The evidence that the nation’s mushrooming public pension crisis stems from a toxic mix of political malfeasance and misdirection continues to mount.
A Los Angeles Times piece last week explained how former California Gov. Gray Davis signed legislation in 1999 to provide state workers with “the kind of retirement security normally reserved for the wealthy.” The measure sweetened the state’s already generous pension program, allowing some workers to retire at age 50 with a monthly check for life of up to 90 percent of peak salary.
Democrats in Sacramento dismissed concerns about costs. The state pension fund would grow fast enough to cover the increased expenses, proponents promised. “They were off — by billions of dollars — and taxpayers will bear the consequences for years to come,” the Times reported.

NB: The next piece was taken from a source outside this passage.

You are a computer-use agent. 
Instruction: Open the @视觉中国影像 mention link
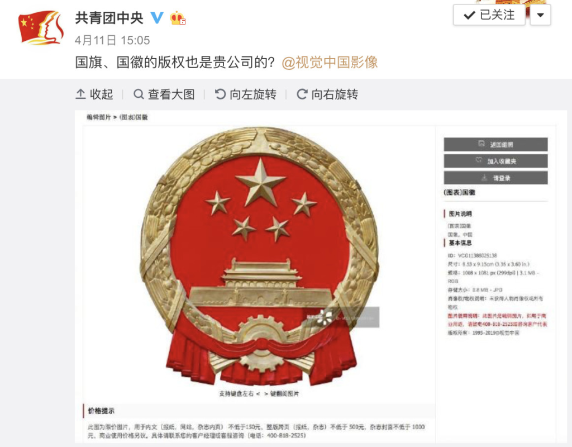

California spends $5.4 billion a year on public pensions — 30 times its retirement expenses in 2000, the Times found. Gov. Davis, now an attorney in private practice, told the paper that he wouldn’t have put his signature on the bill had he known the consequences.

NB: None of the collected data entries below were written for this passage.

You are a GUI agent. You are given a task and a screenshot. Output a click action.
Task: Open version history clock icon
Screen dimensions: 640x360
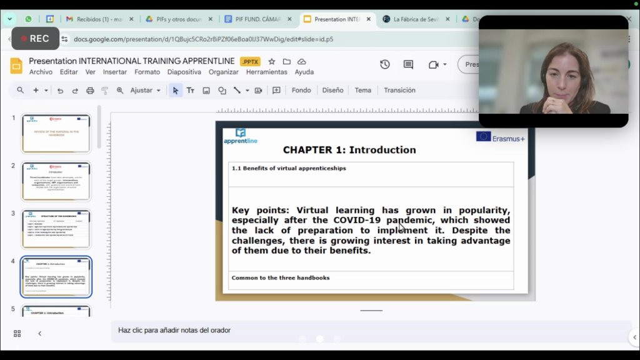tap(385, 64)
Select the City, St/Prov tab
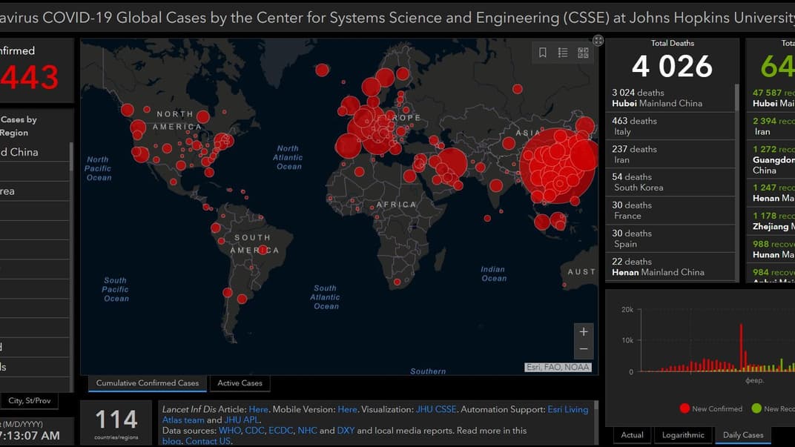Image resolution: width=795 pixels, height=447 pixels. click(30, 401)
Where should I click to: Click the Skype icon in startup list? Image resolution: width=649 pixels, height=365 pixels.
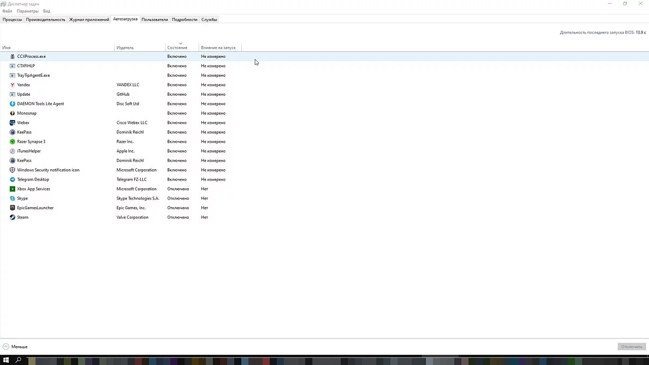click(x=12, y=198)
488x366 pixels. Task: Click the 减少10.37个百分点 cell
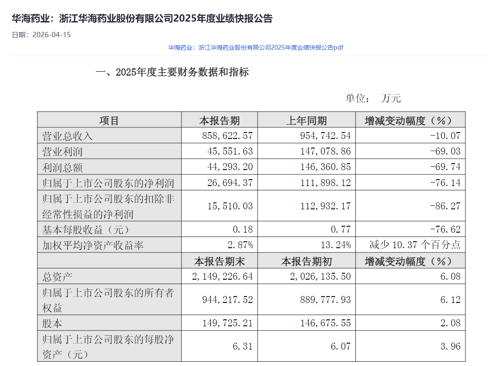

Of course, that’s little solace to the private-sector workers forced to fund this swag bag. That government unions continue to whitewash concerns over soaring pension costs while showering millions of dollars on Democrat lawmakers who keep the spigot of taxpayer cash flowing to their financial benefactors only compounds this travesty.
And it gets worse.
The New York Times reported last week that most public pension funds keep two sets of books to disguise the true costs. There are “the officially stated numbers and another set that reflects the ‘market value’ of the pensions.”
In essence, the “market-valuation approach considers both the risk and the return of a pension’s investments,” writes Andrew Biggs of the American Enterprise Institute. Meanwhile, conventional government accounting “ignores risk entirely.” The difference is vast. “The market value of a pension,” The New York Times explained, “reflects the full cost today of providing a steady, guaranteed income for life — and it’s large. Alarmingly large, in fact.”

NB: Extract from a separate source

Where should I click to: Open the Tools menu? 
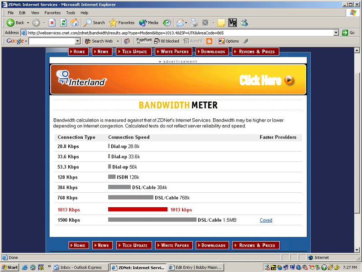click(x=71, y=13)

For instance, using the market-value calculation, Nevada’s unfunded liability soars to $48.5 billion — more than four times the $11.2 billion that is usually reported.
Lavish retirement promises have already forced a handful of municipalities across the country into bankruptcy. A few states — Illinois, in particular — teeter on the brink.
But despite the glaring need for action, too many Democrats still elevate the comfort of special interests above fiscal common sense and the taxpayer. In Carson City, for instance, those left of the aisle have repeatedly nixed efforts to transition the state retirement system to a more manageable defined contribution plan.
Ironically, such willful inaction threatens the very people they claim to be protecting. What happens, after all — and it will happen, absent reform — when there’s not enough money to cover all the promises?